Y es que, en Occidente, cada vez
se oye más el nombre de Valentina. El año pasado, por caso, se editó Even the Forest Hums, una compilación
de dieciocho canciones y piezas instrumentales de diversos autores ucranianos,
grabadas entre 1971 y 1996. Publicado por el sello local Shukai Records junto
al estadounidense Light in the Attic, este disco ofrece un recorrido sonoro por
los últimos años de la Ucrania soviética y los primeros cual nación
independiente, dando a conocer la riqueza musical del país de marras. Desde jazz
psicodélico con raíces folclóricas -como el tema del Shapoval Sextet grabado en
vivo en 1976- hasta piezas electrónicas para cine -como “Dance”, compuesta por
Vadym Khrapachov con uno de los pocos sintetizadores occidentales que había en
la URSS por aquellos años-. Originalmente pensado para abarcar obras
experimentales de todo el antiguo bloque soviético, el proyecto se reorientó
tras la invasión rusa, con resultados muy elogiados por la crítica. En
especial, el tema ¿de quién? De nuestra Valentina, aquí presente con “Silence”,
del ‘89, contemporáneo a la caída del Muro de Berlín. “Una obra que parece
flotar entre lo ancestral y lo moderno”, con sonidos electrónicos “de otro
mundo”, percusión y vientos delicados, una melodía primitiva: tales las
entusiastas palabras de reseñas que leen este trabajo como el reflejo sensible
de un cambio de era.
Incluso, un poco antes de Even the Forest Hums, se publicaron los
volúmenes 1 y 2 de Valentina Goncharova:
Recordings 1987-1991, otra prueba de su prevalencia. Colecciones éstas que
rescatan temas hipnóticos, envolventes de esta artista, por reivindicativa
gracia del sello estonio Shukai. El primer disco, de 2020, reúne grabaciones
caseras inéditas de quien dejara atrás la ortodoxia académica para animarse a
explorar, combinando elementos de música concreta, minimalismo, improvisación
libre y estética new age que revelan el costado íntimo de una autora
personalísima. Antes de aquellos años, recuerda VG, “estaba demasiado limitada
por los clásicos, y yo buscaba nuevas posibilidades estructurales, nuevos
colores, nuevas combinaciones rítmicas. Quería crear un nuevo lenguaje
artístico en el que la electrónica desempeñara el papel de la orquesta. No de
forma trivial sino para abrir oportunidades musicales fundamentalmente nuevas”.

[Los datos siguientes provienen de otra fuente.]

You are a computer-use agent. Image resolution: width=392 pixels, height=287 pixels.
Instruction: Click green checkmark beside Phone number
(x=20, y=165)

El segundo volumen, publicado a
fines del ‘21, trae piezas a dúo del mismo período, del ’87 al ’91, duetos en
escenarios alternativos del Báltico soviético: jams en casas, cafés y galerías
de Riga, Moscú, Tallin, Helsinki. Estos temas colaborativos beben del free
jazz, la improvisación y la electrónica, creados junto al director teatral e
instrumentista Alexander Aksenov; el compositor ruso Sergei Letov; y el músico
finlandés Pekka Airaksinen. Con cada track, VG va construyendo “un paisaje
sonoro plural y profundamente libre”, según las tentadoras líneas de Shukai. De
este cautivador, inusual álbum -que muestra a VG como una artista en diálogo
con lo inesperado, siempre al margen de las etiquetas-, destaca “Reincarnation
II”, que The Guardian define como “el despertar de un sueño, una danza vaporosa
con la voz de Goncharova girando como un pájaro”.
Al poco tiempo, en 2022, salió la
monumental Ocean, una composición
sinfónica para violín eléctrico, tenida por su obra maestra. Le llevó más de
tres décadas completarla, y fue editada por la disquera Hidden Harmony, de
Estonia, especializada en música ambiental, experimental y meditativa. Sobre
esta obra, dice la propia VG que “carece de concepto, en el sentido racional de
la palabra”. En todo caso, la idea rectora “es puramente intuitiva, presupone la
Ley de la correspondencia, de Hermes Trismegisto: Como es arriba, es abajo. El hombre es igual al universo. El universo
es igual al hombre”. Asimismo, apunta Valentina que el océano al que remite
el título refiere a “la fuente de todas las formas que reciben vida en el
tiempo y el espacio. Aquí está, y lo tiene todo: belleza y terror, bien y mal,
autosacrificio y traición. Amor ilimitado e inspiración creativa”.